━━ Information given

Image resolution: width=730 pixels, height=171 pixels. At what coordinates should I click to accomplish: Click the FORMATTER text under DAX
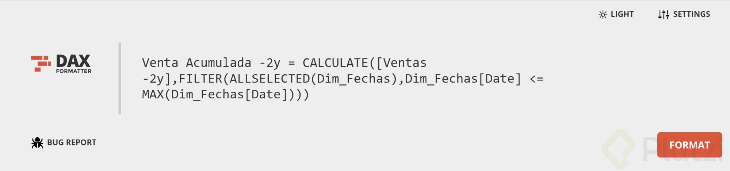pos(73,71)
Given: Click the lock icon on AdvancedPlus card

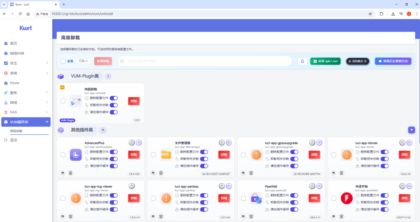Looking at the screenshot, I should click(132, 143).
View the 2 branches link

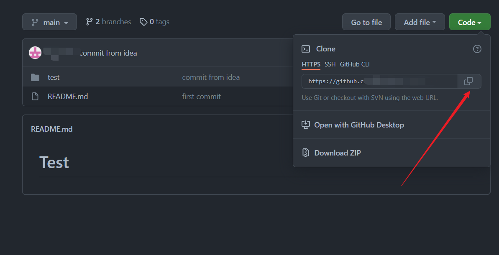(109, 22)
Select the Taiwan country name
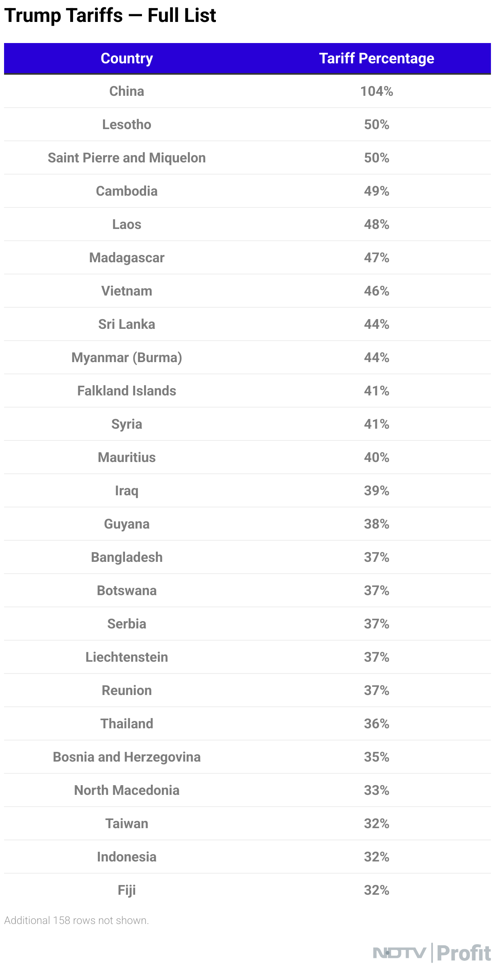 coord(127,824)
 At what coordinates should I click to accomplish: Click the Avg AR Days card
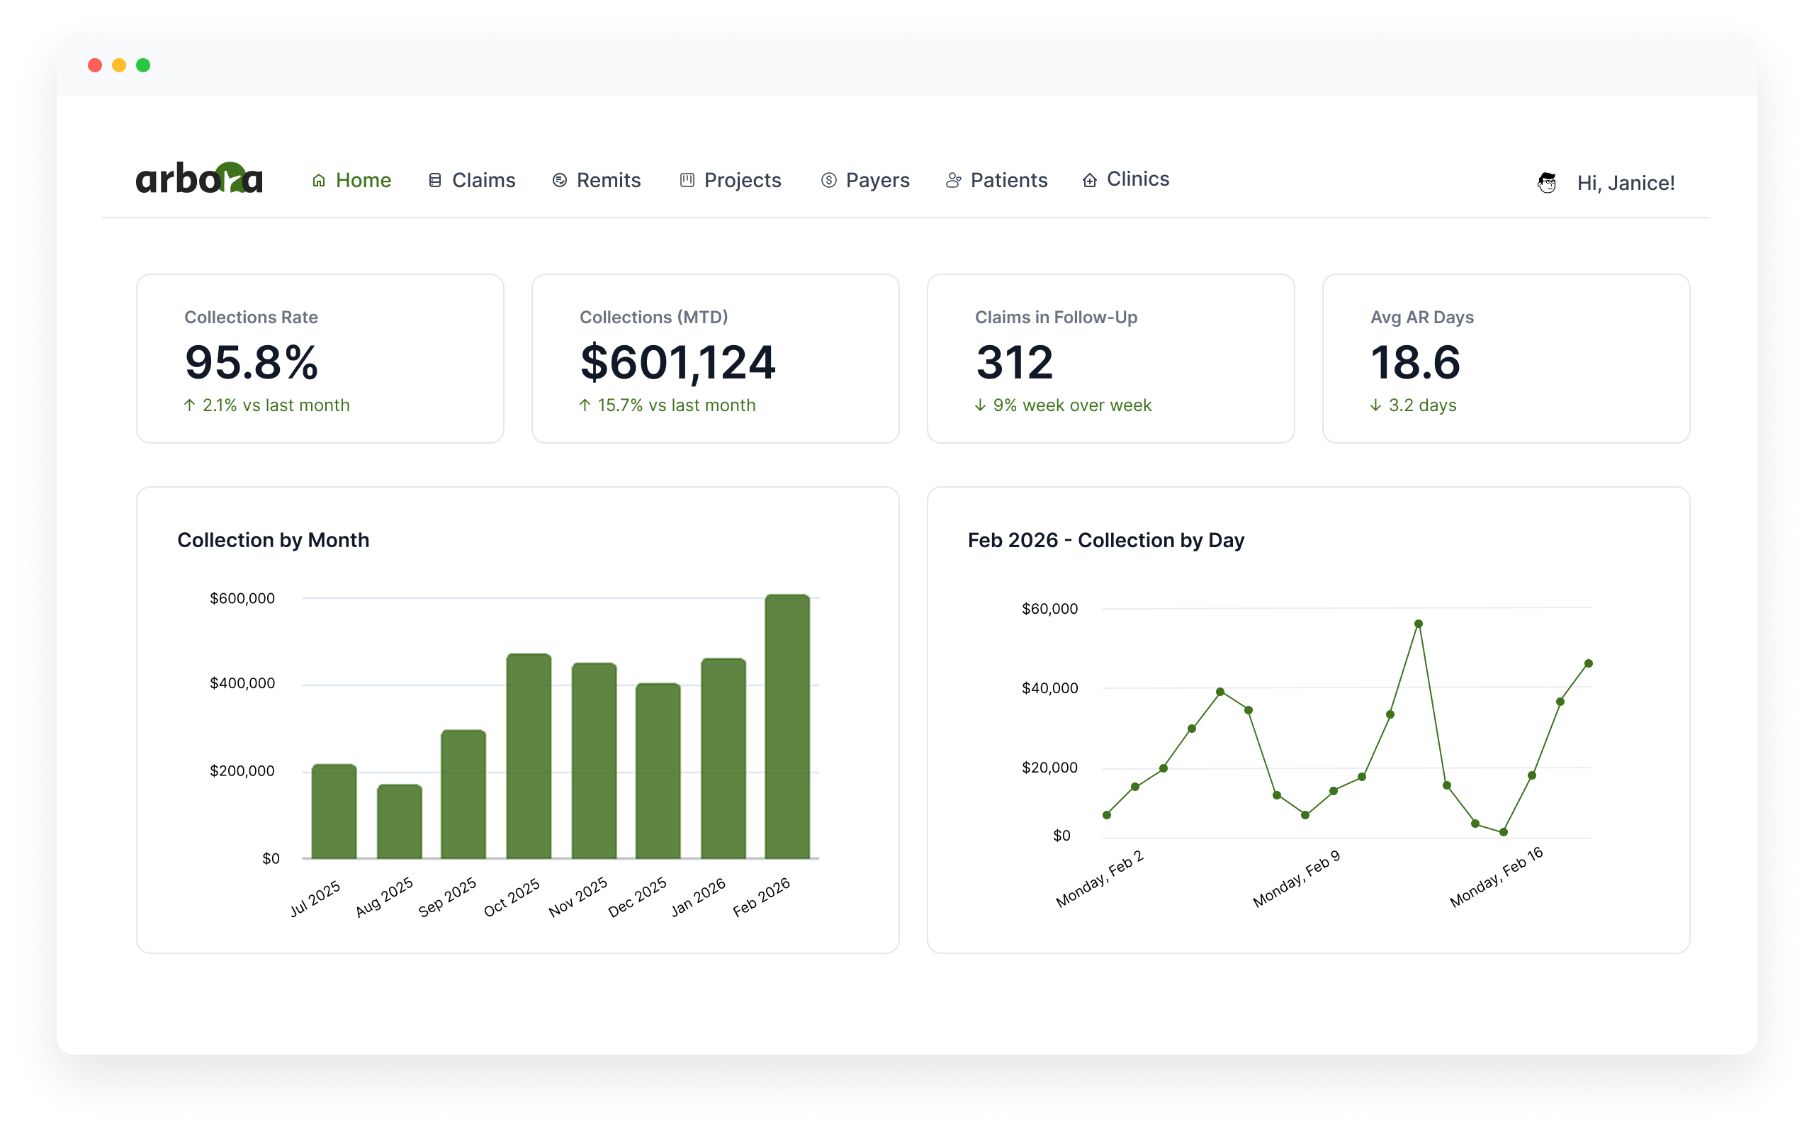click(x=1505, y=359)
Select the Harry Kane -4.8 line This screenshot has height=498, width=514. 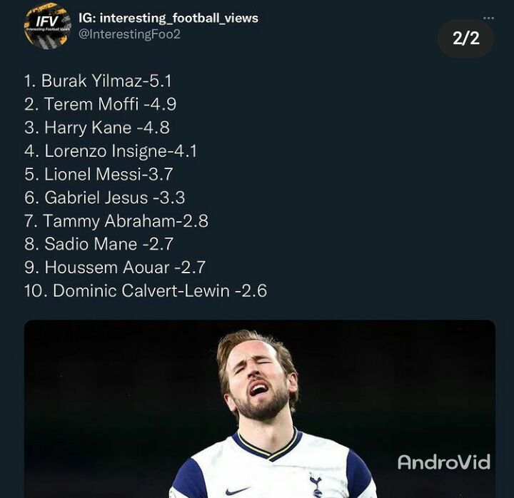(x=97, y=128)
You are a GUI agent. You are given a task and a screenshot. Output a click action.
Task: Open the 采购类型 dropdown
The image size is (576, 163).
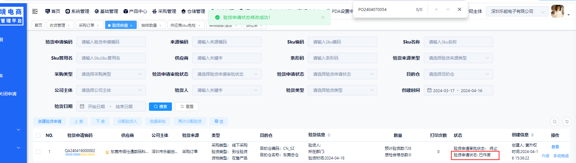[111, 74]
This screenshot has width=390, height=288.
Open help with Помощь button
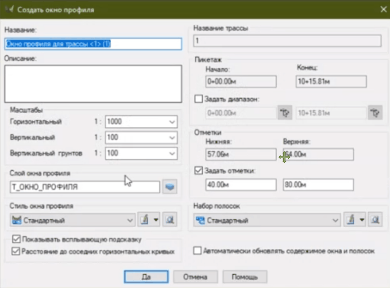tap(245, 277)
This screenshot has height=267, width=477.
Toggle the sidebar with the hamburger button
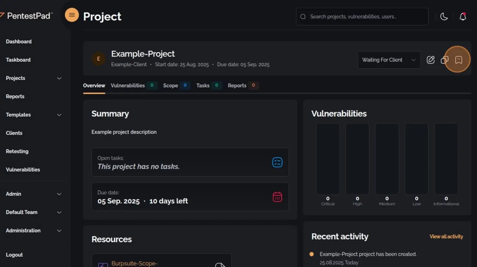tap(72, 15)
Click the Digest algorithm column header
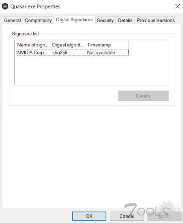The height and width of the screenshot is (223, 183). click(x=68, y=45)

━━━━

Show every line above that contains the string "card", matching case exactly.

• **Full answer**:
Given: Click the lock icon on AdvancedPlus card
 At what coordinates should I click to accomplish: Click the Avg AR Days card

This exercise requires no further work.